Mary Louise Kisler  is a New Zealand curator, author, art historian and Radio New Zealand art commentator. She is best known for her publications which include Angels & Aristocrats: Early European Art in New Zealand Public Galleries (2010) and Finding Frances Hodgkins (2019).

She has been a curator at the Auckland Art Gallery Toi o Tāmaki since 1998 and is now the Senior Curator, Mackelvie Collection, International Art.

Biography
Kisler earned her master's degree in art history and Italian at the University of Auckland in 1994. In 1996 she commenced a PhD at the University on Dis/Ordered Femininity in Italian Renaissance Art.
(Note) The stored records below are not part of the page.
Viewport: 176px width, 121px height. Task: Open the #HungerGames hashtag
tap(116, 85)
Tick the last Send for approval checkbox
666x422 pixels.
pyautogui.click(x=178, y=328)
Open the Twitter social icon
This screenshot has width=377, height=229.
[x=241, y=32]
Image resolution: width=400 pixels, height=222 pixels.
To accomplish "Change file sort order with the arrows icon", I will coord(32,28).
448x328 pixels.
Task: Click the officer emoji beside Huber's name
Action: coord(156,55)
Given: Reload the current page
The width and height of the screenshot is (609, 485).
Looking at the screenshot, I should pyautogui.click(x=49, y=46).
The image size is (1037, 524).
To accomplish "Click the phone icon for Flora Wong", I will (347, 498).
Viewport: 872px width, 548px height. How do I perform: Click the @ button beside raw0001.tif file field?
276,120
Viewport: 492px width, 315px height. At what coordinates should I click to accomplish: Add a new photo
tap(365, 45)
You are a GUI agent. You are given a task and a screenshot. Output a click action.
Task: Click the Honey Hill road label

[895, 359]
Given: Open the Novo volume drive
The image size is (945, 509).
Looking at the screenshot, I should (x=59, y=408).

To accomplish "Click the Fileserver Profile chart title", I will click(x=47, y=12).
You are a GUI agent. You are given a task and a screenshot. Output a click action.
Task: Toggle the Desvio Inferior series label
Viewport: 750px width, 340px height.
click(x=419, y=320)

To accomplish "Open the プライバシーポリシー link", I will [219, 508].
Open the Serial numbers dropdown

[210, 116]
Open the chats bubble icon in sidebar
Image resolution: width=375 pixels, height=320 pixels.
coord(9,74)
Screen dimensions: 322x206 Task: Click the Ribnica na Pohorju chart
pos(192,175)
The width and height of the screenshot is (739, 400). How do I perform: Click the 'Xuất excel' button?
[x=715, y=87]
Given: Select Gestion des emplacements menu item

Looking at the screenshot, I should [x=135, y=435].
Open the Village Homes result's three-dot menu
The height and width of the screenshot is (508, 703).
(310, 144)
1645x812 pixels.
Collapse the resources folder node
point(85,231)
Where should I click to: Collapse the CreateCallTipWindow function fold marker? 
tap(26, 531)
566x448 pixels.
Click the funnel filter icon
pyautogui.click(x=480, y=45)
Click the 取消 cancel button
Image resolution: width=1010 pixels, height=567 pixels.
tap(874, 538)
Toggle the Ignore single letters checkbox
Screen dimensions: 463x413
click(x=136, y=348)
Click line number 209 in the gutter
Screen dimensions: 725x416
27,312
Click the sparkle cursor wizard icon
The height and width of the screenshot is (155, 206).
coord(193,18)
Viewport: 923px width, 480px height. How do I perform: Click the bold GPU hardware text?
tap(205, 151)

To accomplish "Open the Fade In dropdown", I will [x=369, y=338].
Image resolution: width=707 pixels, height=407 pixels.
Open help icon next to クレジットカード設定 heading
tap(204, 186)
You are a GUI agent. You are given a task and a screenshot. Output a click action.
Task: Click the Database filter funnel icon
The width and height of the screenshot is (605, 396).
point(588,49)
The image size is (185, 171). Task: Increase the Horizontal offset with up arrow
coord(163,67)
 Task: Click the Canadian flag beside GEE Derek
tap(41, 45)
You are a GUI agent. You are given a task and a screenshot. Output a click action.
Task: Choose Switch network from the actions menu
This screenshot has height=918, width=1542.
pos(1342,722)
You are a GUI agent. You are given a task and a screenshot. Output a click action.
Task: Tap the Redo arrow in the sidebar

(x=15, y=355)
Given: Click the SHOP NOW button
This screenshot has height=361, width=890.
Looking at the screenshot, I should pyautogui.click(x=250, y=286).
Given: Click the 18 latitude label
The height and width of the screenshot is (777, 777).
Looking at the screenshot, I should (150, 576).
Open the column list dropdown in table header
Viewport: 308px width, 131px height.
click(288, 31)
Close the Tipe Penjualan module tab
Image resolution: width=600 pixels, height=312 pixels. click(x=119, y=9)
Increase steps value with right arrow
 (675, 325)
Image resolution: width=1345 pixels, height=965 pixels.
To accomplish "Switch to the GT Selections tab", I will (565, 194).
Kisler's 2010 book Angels & Aristocrats: Early European Art in New Zealand Public Collections brings together artworks from the collections of five New Zealand galleries: Auckland Art Gallery Toi o Tāmaki, Museum of New Zealand Te Papa Tongarewa, Christchurch Art Gallery Te Puna o Waiwhetu, Dunedin Public Art Gallery and Whanganui's Sarjeant Gallery. A touring exhibition with a selection of works from Kisler's book travelled to museums and galleries around New Zealand.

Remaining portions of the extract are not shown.